OPNsense Forum

English Forums => General Discussion => Topic started by: KillerCow on June 15, 2020, 12:48:58 pm

Title: IPSEC - remote site cant ping me, no pakets incoming on wan
Post by: KillerCow on June 15, 2020, 12:48:58 pm
Hi there

I'm running an opnsense system (v20.1.7) primarily as a VPN Gateway. Currently there is a problem with two IPSEC Tunnels, one being IKEv1 and the other IKEv2, both with one phase 2 entry. Both remote ends look like being Cisco ASA Systems, so I think it might be the same rootcause.

Looking at the IKEv2 Tunnel, it is up an running. I can ping a client system at the other end just fine, but the other side can't ping me. They told me, they see the pakets entering the tunnel an leaving their WAN into my direction (they sent screenshots of a log of some kind). But I don't see any of those pakets reaching my WAN interface using tcpdump (on the opnsense), nor are there any dropped pakets logged in fw-log.

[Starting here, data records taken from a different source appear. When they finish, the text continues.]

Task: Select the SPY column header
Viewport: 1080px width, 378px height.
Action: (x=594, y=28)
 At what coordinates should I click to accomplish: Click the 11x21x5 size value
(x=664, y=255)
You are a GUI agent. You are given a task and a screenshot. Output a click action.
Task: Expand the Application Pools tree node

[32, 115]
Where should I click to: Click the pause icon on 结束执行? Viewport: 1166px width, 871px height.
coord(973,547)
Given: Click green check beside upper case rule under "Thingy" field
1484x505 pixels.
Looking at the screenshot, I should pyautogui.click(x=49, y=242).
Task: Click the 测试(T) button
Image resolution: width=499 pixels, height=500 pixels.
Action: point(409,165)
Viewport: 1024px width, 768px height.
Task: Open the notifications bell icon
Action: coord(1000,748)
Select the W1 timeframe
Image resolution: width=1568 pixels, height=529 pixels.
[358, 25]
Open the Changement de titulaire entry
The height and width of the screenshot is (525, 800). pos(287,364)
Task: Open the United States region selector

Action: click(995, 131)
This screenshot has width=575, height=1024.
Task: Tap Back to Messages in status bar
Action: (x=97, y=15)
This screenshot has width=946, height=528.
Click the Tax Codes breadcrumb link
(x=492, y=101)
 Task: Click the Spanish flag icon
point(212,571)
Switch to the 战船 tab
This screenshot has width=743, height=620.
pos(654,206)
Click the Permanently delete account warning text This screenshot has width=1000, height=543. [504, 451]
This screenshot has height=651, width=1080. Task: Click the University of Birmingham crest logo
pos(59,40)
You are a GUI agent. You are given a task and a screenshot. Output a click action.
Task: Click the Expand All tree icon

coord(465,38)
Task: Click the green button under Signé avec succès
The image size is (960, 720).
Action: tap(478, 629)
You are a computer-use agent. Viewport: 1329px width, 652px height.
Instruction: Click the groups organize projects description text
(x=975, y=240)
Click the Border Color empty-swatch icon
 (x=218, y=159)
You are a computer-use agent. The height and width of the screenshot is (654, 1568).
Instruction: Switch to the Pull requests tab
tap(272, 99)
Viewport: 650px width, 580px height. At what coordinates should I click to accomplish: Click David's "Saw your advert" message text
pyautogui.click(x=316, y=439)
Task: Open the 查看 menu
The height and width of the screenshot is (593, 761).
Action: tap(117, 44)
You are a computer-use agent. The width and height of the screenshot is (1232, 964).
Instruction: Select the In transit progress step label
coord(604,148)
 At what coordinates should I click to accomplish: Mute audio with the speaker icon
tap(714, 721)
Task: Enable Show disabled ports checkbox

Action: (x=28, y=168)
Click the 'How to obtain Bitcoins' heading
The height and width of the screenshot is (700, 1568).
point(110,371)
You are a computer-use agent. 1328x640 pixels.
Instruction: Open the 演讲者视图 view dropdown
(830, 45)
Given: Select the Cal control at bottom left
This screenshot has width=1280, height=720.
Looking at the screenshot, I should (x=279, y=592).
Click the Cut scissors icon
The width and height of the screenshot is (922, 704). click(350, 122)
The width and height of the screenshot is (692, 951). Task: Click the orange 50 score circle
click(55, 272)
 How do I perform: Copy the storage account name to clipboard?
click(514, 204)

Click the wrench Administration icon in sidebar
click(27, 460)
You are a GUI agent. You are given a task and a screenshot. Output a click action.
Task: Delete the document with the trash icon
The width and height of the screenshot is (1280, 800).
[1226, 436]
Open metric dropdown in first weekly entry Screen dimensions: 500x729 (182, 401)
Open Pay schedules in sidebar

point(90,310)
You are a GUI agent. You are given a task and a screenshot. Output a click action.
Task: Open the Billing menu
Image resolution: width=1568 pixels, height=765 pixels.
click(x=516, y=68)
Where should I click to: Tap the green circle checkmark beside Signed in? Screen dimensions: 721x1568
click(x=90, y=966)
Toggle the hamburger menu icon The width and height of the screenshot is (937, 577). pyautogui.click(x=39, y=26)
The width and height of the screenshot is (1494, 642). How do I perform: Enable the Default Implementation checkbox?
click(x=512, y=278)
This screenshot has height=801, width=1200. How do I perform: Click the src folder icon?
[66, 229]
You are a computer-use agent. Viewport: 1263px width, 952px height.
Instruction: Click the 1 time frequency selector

I do see incoming isakmp pakets every 10s (keep-alive mechanism?) and outgoing replies from my side. I also see my echo requests going out and the incoming replies as encrypted pakets on WAN and unencrypted on IPSEC.

Right now I suspect some configuration issue at their end, because no pakets from connections initiated at the remote side are reaching my WAN. The remote side asked me to disable NAT-T in case this has something to do with it, with no success (I thought NAT-T is an automatic feature with v2 and can't be enabled/disabled manually?).

At one ocassion, they had their ping running, which failed all the time. But the second I started my ping, their ping started to work. This happened one time but now we are back at the beginning.

Any ideas? Am I right in assuming the problem is located at there end or can a misconfiguration at my end be the problem?

Many thanks in advance :)

PS: if there are more details needed, please specify.
Title: Re: IPSEC - remote site cant ping me, no pakets incoming on wan
Post by: KillerCow on June 19, 2020, 08:28:45 am
Problem solved.

TLDR: Turned out to be a issue with the cloud provider the opnsense is hosted at, which resulted in blocked ESP pakets.

They have a simplistic firewall that can be enabled which I used at the beginning of my experiments with this environment, but which I disabled some time ago. It looks like this firewall was active again without showing as being active in their API. My old rules where preserved which allowed UDP 500 and 4500 in, but not ESP. This explains, why their pakets came in after I sent pakets in their direction.

The other tunnels must have been affected also, but we didn't noticed this, as we are sending traffic to the remote peers on a regular basis.